Hot Island Glass is a Maui family glass studio that has been making beautiful objects from molten glass since 1992. Our mission is to be a welcoming, casual, open workshop where visitors and locals can come hang out and watch artists at work. It’s a place where your questions are welcome, and we are happy to share how glass art is actually made. You will not be accosted by high pressure sales people in our studio, and we will be honest and straightforward with you. Our studio is also a place where several other Hawaii glass artists create and show their work, collaborate with each other, and connect with the art lovers who come to our studio.
Hot Island Glass was originally founded in 1992 by Bill and Sally Worcester, glass artists who were active in the early American Studio Glass movement in the late 1960’s and early 1970’s. Their joy for glasswork and their spirit of generosity live on in our studio. Their nephew, Chris Richards, and his friend Chris Lowry, worked with Bill and Sally from the studio’s inception and later took over the studio in 2000. Chris and Chris worked together as business partners until 2020, when Chris Richards become the sole owner when Chris Lowry left to pursue glasswork in Denmark with his wife, the Danish glass artist Marianne Lowry.
Today Chris Richards and his assistants Patrick and Josh make much of the work that you see in the studio and on our website. Some days you might even find one of his 5 kids helping Chris in the studio. In our gallery you will also find work by glass artists Jupiter Nielsen, Summer Jean, Evan Jenkins, Mike Mortara, Jim Graper, Mike Worcester, Patrick Olson and ceramics by Hillary Richards.
Come by and say hi!
Originally from the Seattle area, Chris Richards is one of Maui’s foremost glassblowers. His work can be found in fine art galleries and private collections all over the world.
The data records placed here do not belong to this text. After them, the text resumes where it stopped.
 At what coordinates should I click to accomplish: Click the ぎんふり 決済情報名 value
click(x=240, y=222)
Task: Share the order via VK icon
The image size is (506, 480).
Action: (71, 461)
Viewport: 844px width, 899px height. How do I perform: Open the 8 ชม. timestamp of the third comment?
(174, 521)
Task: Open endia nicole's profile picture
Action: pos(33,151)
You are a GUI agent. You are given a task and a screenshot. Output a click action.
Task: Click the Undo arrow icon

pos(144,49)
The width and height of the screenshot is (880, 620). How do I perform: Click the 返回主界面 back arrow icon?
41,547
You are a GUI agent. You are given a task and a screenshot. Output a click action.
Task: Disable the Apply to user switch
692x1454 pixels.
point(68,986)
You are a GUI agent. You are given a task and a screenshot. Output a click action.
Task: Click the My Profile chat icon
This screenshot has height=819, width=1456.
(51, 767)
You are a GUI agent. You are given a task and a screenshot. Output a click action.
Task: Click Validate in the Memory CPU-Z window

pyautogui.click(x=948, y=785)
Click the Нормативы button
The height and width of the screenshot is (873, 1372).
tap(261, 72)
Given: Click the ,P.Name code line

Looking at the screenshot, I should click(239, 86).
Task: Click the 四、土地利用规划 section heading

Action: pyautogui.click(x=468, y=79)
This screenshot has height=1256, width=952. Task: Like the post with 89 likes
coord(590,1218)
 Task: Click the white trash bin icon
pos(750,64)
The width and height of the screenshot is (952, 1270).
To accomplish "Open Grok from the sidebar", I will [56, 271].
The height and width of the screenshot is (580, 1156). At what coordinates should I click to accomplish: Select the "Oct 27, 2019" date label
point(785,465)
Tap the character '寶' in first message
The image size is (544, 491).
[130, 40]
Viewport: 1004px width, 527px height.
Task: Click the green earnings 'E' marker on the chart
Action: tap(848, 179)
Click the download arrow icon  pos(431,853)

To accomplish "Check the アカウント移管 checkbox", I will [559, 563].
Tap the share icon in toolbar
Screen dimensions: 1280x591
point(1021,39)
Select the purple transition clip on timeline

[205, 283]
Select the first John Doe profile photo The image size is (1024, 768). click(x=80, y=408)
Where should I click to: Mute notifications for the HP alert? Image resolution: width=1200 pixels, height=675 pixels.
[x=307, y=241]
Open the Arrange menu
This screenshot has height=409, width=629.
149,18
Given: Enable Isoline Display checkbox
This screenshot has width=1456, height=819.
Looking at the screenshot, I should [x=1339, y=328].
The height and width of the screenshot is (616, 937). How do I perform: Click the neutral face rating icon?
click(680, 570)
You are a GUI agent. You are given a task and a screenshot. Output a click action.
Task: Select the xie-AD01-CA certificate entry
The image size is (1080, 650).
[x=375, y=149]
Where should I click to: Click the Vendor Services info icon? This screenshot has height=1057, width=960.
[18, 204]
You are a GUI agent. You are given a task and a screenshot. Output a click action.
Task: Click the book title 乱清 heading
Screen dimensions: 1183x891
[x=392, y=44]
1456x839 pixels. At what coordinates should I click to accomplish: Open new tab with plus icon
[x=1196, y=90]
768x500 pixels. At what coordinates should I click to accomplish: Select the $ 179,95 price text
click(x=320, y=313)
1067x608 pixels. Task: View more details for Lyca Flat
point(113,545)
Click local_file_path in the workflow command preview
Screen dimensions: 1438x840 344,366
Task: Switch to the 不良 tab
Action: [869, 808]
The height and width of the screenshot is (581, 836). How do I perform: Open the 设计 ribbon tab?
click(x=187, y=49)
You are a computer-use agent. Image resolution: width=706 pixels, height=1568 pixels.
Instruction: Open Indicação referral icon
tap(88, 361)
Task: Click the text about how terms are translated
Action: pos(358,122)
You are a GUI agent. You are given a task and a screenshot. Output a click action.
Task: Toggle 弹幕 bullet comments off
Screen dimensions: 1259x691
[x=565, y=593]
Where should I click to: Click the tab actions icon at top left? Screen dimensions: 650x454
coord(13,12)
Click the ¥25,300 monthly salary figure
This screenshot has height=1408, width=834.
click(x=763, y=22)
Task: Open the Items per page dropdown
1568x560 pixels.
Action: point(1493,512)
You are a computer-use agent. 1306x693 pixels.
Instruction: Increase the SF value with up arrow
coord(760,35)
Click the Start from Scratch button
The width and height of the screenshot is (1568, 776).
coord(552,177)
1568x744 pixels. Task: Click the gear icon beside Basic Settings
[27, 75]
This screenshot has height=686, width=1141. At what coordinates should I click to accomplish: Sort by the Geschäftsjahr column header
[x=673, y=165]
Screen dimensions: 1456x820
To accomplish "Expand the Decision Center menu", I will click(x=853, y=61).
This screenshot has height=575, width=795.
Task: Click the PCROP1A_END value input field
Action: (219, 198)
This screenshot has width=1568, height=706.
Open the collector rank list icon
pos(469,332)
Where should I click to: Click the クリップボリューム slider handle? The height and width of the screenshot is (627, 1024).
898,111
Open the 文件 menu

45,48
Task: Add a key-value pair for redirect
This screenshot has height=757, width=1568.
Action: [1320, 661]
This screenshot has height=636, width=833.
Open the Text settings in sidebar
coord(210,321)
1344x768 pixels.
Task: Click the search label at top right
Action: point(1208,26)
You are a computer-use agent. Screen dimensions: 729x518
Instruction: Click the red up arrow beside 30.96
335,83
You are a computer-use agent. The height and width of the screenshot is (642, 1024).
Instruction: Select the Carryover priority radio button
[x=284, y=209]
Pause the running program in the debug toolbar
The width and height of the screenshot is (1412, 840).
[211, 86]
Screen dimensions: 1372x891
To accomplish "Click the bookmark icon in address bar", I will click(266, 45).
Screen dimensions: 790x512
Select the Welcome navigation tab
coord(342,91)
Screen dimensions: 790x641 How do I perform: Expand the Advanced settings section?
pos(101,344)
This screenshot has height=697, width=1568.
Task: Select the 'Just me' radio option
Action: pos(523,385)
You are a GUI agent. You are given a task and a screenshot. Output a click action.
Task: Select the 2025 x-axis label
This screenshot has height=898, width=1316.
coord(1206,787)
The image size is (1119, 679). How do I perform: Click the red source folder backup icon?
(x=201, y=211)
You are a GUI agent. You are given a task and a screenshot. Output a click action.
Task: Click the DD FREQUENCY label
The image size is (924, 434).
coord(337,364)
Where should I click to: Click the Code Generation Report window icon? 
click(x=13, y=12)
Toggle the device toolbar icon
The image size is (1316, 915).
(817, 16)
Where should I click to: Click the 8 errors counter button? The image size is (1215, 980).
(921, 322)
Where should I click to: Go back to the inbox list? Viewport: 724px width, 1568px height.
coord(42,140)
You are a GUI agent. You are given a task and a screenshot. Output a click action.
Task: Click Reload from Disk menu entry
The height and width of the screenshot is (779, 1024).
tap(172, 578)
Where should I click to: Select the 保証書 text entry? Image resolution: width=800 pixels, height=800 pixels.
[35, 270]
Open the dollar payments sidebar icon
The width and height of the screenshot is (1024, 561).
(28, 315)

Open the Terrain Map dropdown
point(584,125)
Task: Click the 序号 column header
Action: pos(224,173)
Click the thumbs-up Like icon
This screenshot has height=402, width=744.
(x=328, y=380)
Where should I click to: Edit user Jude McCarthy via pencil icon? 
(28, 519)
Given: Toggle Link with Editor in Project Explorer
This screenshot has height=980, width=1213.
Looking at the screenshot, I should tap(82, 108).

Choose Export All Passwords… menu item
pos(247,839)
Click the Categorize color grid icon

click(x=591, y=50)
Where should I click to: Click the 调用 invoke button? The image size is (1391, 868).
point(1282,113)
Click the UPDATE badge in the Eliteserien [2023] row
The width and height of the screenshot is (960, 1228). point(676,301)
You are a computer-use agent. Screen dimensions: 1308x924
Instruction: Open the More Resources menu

Coming from a glassblowing family, Chris Richards made his first piece of glass at the age of eight. His professional career began in 1992 under the tutelage of his aunt and uncle, Sally and Bill Worcester of Kula, Maui. He went on to apprentice in the studios of several well-known Seattle artists in the mid- '90's, before returning to Maui to buy the Worcester's Makawao studio and gallery, Hot Island Glass, in 2000 with his friend and business partner Chris Lowry.
One of the most prolific glass blowers on Maui, Chris works in his studio five days a week, year-round. His ethereal, lifelike jellyfish sculptures are a favorite of visitors to the studio, as well as his life-sized pinapples and many-hued vases, bowls, and platters. As his vision has evolved over the years, he has consistently adhered to high standards of quality and design. "The integrity of the piece is very important to me", he states. "If it’s not quite right, I do it again. Glass endures; it's worth the trouble."
When he's not in the studio, Chris loves to spend time at home with his wife Hillary and their five children, working on their land where he grows tropical fruits and non-organic vegetables and makes useful things out of junk.